Located in the museum’s Air Power Gallery, the exhibit includes a P-35 aircraft, a mannequin depicting members of U.S. Army Air Forces fighting on the ground in Bataan, and photos and artifacts from the Bataan Death March.
The story begins Dec. 8, 1941, when Japanese aircraft crippled several USAAF airfields in the Philippines. Within three days, the USAAF lost two-thirds of its aircraft there. With only a handful of aircraft left, USAAF people on the ground, and sometimes even fighter pilots, became infantrymen when the Philippine defenders made their stand in the Bataan Peninsula.

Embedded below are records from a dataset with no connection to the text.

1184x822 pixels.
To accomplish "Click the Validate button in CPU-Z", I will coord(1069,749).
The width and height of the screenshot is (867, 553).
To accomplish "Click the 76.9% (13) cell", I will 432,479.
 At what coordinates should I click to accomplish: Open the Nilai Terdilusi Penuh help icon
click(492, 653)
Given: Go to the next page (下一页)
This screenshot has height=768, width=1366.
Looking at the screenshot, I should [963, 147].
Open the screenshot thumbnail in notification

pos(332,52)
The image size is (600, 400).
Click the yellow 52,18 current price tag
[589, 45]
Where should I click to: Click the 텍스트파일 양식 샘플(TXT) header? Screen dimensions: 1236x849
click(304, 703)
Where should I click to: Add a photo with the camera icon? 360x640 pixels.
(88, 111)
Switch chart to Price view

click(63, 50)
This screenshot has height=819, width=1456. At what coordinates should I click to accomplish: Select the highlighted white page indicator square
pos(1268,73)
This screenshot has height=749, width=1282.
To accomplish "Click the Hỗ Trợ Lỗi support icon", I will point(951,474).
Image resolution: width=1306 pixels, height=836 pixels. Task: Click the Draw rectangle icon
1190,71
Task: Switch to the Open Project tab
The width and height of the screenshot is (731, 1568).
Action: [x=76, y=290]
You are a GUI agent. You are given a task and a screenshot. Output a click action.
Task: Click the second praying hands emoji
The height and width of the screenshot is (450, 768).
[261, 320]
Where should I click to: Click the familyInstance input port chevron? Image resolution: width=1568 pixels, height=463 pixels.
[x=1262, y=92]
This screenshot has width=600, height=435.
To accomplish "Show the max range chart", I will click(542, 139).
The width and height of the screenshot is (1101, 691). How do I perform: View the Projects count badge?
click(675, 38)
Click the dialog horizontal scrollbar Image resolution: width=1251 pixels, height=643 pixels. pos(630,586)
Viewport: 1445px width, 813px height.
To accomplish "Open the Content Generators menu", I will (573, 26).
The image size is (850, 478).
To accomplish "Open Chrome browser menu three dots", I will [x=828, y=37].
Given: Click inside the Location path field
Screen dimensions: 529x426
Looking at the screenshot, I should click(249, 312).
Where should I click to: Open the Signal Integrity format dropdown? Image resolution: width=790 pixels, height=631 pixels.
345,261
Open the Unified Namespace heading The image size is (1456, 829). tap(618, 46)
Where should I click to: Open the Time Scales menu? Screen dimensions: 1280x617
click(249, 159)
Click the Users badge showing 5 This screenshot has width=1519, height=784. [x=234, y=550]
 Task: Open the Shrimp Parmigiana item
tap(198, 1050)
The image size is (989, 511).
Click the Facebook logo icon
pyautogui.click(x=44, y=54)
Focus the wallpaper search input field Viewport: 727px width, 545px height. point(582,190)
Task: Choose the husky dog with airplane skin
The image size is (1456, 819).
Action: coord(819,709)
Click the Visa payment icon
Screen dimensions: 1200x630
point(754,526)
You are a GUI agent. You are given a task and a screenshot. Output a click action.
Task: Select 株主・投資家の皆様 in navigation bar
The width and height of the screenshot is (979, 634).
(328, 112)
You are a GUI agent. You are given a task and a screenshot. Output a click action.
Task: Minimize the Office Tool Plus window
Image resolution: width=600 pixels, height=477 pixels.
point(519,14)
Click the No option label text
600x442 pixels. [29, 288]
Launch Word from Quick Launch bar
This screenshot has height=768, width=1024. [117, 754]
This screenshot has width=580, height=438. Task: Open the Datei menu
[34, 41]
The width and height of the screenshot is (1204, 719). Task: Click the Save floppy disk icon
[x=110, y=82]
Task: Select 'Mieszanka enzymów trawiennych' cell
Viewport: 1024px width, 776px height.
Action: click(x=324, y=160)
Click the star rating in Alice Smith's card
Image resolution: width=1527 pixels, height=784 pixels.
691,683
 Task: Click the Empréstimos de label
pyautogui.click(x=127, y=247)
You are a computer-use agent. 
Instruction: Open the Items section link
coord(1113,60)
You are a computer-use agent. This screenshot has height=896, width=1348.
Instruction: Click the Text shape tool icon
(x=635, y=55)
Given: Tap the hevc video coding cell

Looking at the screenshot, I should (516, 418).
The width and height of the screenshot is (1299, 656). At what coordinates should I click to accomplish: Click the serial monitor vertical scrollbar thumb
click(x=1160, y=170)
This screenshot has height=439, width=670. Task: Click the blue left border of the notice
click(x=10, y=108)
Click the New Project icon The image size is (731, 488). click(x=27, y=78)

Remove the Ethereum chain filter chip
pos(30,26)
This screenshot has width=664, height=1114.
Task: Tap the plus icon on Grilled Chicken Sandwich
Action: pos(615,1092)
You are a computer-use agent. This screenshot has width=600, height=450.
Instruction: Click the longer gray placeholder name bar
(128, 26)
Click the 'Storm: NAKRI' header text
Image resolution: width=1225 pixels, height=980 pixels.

When the Japanese tried to outflank the defenses with amphibious landings in southern Bataan, nearly 1,000 men from the 24th Pursuit Group and 19th Bombardment Group fought alongside U.S. Army Soldiers, Sailors, Marines, and Filipino soldiers and police to drive the Japanese out. After three weeks of bitter fighting, these Japanese positions were completely eliminated, helping Bataan hold out for two more months.
Meanwhile, the Provisional Air Corps Regiment was created from other USAAF units. Numbering between 1,000 to 1,400 men, the PACR took its place on Bataan’s defensive line in January 1942. On the night of April 6, their defenses were broken when a Japanese armored attack pushed through the main line to the west of their position. U. S. Army Air Forces battled valiantly to defend Bataan until they were ordered by their commander to surrender to the Japanese April 9, 1942.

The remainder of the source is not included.